**Activity**.
Could you repeat exactly the lines below, from the line containing "Where should I" through the last one, both included, while leaving out any pictures?
········
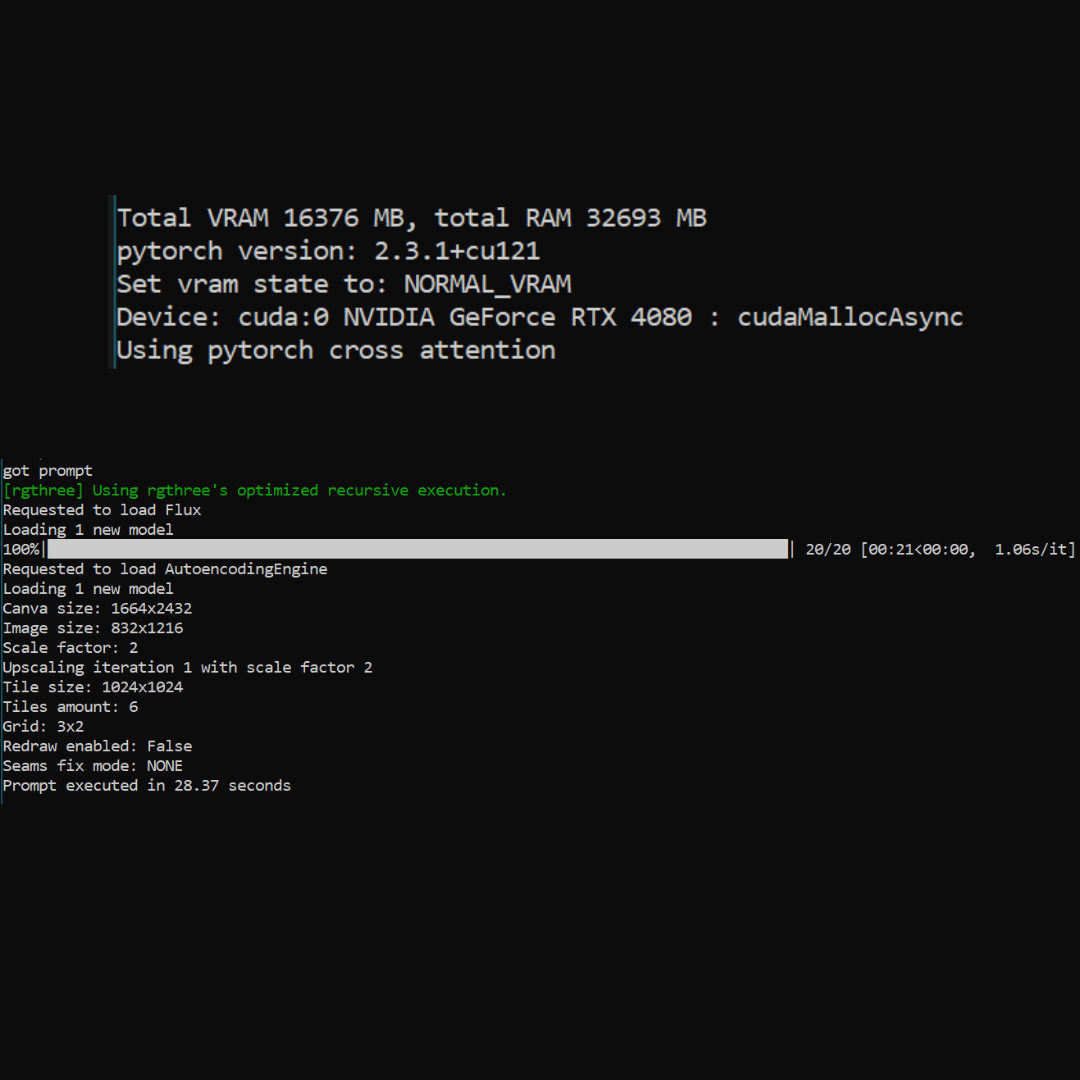Click the 'Requested to load Flux' line
The image size is (1080, 1080).
102,510
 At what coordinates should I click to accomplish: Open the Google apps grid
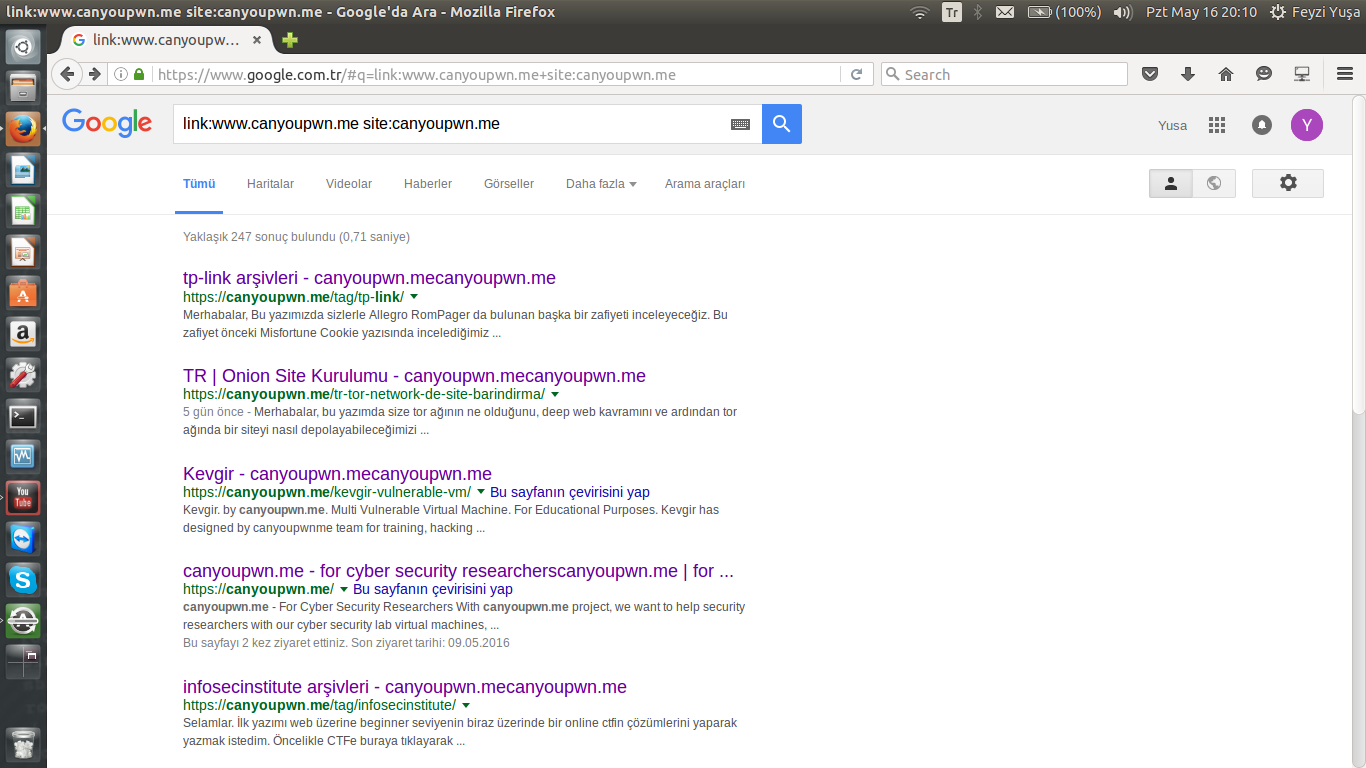1216,125
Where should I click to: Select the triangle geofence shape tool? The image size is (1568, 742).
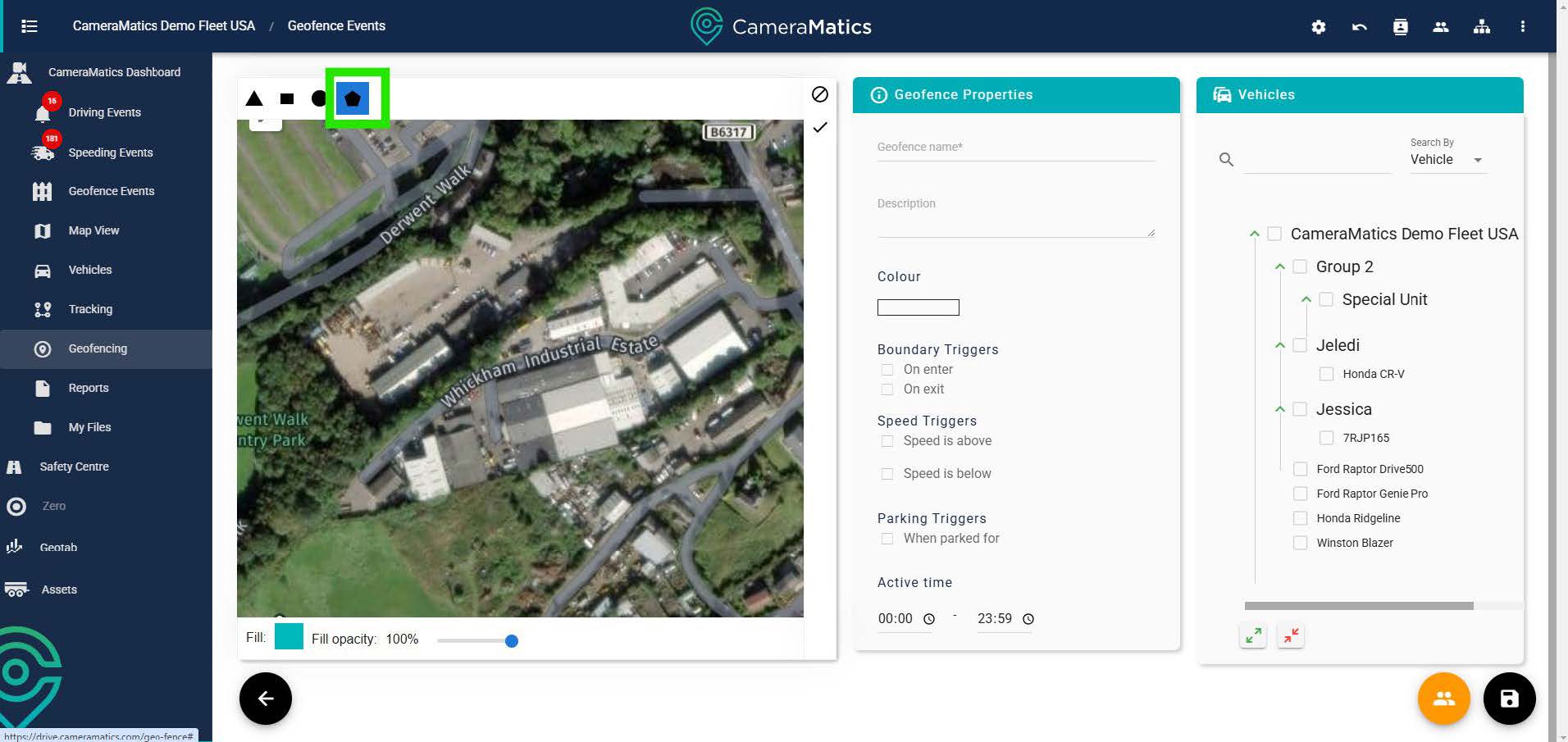tap(254, 99)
········
**Response**.
Where should I click to: Select the triangle geofence shape tool? The image size is (1568, 742).
tap(254, 99)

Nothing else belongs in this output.